Todo o evento provocou uma grande balbúrdia, com rodovias congestionadas e Bethel sendo ocasionalmente considerada "área de calamidade pública". Grateful Dead, Pink Floyd, Jimi Hendrix, Cream e Santana foram alguns dos grandes revolucionários na música nos anos 1960. (GOFFMAN; JOY, 2007).
Em 1966 Kensey e seus Pranksters estavam realizando “encontros” públicos de LSD, também chamados de “Testes de Ácidos”. Eram acontecimentos abertos a todos, onde grandes jarros de refrigerantes eram enchidos com doses cavalares de LSD, e barulhos perturbadores e música eram tocados em volumes exagerados. Esse carnaval de jovens selvagens estava começando a preocupar as autoridades dos EUA, mas como o LSD ainda era legal, não havia muito que fazer. Foi nesse ponto que a imprensa e os políticos, que estavam em alerta desde a demissão de Leary, se tornaram claramente apocalípticos e difamadores. Foram realizadas três audiências para atacar o LSD, todas a mando da CIA. Embora Timothy Leary e Allen Ginsberg tivessem participado, ao lado de outros defensores dos psicoativos, e testemunhado oferecendo idéias sensatas e conciliadoras, por todo o país começaram a aprovar leis proibindo o LSD, atacando desse modo o que Leary chamava de a quinta liberdade, onde o ser humano tem o direito de controlar seus próprios estados de consciência, e o Estado não pode impedir as pessoas de alcançar qualquer estado mental. Mas a década de 1960 ainda reservava algo para os jovens agitadores. Em 14 de janeiro de 1967, em São Francisco, Califórnia, uma convocação ecoou em uma grande cadeia de rádio: “amanhã, grande reunião das tribos. Tragam sininhos, plumas flores, tambores, colares, flautas, crianças, qualquer coisa, você mesmo”. No dia seguinte eles chegaram, dezenas de jovens, embora menos que os 100 mil esperados apareceram. Barbudos, floridos, as mulheres oferecendo flores, o cheiro de incenso no ar, caras pintadas, viagens de ácido, etc. Aparentemente a polícia não com pareceu, mas eles sabiam que estavam sendo vigiados. À noite Allen Ginsberg, de pé para a nação paz e amor, entoou um cântico religioso hindu, acompanhado pela multidão que tocava cítaras e tambores. A explosão hippie aconteceu naquela noite, estava fundado o movimento. (DIAS, 2003)

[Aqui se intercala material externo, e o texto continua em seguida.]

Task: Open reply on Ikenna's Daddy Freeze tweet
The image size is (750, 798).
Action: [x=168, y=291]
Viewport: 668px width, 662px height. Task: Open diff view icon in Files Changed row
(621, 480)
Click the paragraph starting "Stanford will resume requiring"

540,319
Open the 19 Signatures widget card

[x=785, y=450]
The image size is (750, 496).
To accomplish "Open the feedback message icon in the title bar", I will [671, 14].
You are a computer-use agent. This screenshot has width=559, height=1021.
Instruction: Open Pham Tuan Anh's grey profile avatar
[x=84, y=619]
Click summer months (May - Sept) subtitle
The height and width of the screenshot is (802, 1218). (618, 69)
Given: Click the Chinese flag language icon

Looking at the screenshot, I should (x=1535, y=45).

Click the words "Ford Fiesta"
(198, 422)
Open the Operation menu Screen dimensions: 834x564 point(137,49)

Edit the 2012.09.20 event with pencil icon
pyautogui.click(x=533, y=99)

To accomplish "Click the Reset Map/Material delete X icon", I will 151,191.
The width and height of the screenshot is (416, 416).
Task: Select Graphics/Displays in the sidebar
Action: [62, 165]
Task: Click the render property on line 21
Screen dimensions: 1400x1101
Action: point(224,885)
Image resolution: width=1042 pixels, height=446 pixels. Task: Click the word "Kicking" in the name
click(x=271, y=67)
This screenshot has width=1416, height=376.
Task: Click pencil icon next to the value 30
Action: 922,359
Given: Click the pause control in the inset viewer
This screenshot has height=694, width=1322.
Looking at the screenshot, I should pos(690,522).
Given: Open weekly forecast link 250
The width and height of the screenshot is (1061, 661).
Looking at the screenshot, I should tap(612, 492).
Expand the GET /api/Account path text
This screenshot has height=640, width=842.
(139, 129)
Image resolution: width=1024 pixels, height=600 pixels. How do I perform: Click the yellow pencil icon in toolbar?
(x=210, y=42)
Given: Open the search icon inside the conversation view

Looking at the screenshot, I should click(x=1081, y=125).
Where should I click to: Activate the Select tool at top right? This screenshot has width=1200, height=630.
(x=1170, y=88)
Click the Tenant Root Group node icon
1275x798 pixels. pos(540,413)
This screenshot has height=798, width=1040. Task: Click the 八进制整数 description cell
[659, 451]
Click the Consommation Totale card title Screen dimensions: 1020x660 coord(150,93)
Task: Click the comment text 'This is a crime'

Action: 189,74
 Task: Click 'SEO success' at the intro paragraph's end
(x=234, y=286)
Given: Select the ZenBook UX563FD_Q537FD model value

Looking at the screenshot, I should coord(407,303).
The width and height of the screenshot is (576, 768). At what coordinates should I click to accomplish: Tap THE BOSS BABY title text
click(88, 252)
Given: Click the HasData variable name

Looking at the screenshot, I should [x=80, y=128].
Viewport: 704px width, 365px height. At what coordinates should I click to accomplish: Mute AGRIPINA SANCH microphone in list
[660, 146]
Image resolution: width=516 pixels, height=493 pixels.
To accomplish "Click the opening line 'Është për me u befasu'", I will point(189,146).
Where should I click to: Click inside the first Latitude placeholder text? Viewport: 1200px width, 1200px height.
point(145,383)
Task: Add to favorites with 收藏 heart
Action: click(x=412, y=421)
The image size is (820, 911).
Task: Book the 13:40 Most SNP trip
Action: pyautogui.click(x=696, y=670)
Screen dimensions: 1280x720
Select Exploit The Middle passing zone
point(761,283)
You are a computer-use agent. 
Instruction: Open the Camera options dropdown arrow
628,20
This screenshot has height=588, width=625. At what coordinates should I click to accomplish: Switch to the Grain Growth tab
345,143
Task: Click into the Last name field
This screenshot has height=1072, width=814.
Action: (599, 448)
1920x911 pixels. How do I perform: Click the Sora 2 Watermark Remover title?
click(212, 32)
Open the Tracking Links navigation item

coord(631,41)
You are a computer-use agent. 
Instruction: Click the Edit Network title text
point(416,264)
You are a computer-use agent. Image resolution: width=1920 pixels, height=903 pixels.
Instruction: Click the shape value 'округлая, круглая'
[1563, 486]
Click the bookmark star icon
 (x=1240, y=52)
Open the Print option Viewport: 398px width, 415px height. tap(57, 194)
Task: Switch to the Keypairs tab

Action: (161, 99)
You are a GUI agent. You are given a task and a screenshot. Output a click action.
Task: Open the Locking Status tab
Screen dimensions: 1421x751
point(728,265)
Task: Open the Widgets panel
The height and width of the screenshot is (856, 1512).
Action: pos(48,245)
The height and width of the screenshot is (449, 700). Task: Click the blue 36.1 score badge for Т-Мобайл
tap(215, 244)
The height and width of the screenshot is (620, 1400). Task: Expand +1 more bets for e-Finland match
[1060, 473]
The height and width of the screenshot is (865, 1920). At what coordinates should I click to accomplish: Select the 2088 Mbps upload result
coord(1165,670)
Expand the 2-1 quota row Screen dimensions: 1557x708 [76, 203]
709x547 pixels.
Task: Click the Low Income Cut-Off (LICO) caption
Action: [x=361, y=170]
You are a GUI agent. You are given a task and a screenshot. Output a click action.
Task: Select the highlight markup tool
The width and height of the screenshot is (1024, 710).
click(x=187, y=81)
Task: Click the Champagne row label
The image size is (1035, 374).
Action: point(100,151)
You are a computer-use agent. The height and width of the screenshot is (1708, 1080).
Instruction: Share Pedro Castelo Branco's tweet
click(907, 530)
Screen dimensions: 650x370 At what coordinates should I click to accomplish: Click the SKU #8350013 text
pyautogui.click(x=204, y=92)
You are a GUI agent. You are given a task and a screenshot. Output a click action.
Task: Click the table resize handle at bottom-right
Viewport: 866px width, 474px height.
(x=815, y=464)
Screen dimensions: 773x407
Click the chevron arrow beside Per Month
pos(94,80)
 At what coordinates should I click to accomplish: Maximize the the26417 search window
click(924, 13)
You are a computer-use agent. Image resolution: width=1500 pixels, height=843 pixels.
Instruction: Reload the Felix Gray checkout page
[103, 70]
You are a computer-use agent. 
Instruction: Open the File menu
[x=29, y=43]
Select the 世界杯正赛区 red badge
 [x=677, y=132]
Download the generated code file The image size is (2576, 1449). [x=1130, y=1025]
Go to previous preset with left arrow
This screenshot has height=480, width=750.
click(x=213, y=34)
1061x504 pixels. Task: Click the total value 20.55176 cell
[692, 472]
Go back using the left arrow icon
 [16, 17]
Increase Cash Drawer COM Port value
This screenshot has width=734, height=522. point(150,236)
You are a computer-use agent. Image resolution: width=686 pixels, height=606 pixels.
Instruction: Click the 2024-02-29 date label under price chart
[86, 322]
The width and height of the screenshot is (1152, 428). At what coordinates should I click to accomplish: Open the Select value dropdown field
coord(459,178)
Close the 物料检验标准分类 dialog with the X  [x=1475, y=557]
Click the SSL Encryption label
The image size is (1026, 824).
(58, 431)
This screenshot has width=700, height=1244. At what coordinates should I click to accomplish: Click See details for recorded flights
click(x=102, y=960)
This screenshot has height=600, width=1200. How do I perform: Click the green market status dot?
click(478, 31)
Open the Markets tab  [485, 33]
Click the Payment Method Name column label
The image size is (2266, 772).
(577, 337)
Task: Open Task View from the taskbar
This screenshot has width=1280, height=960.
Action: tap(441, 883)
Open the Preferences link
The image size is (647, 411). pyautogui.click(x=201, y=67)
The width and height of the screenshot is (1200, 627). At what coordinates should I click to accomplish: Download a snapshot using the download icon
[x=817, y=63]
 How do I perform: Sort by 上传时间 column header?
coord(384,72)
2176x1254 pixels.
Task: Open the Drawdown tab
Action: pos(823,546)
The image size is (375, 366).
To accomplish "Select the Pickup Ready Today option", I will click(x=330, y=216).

O episódio inaugurou a temporada flower power californiana, conhecida como o “Verão do Amor” e transformou em confusão o ambiente calmo que era partilhado pela comunidade relativamente pequena de comedores de ácido. Não havia comida, nem alojamentos suficientes para todos os imigrantes, e os filósofos de rua não podiam oferecer nada além de conforto e conselhos. Delinqüentes juvenis, psicóticos, esquizofrênicos, toda a sorte de jovens perdidos estava solta nas ruas de São Francisco. Os criminosos chegaram com drogas mais pesadas, como heroína e metanfetamina, e os jovens de olhos brilhantes logo foram suplantados por jovens de olhares vazios e perdidos. (DIAS, 2003)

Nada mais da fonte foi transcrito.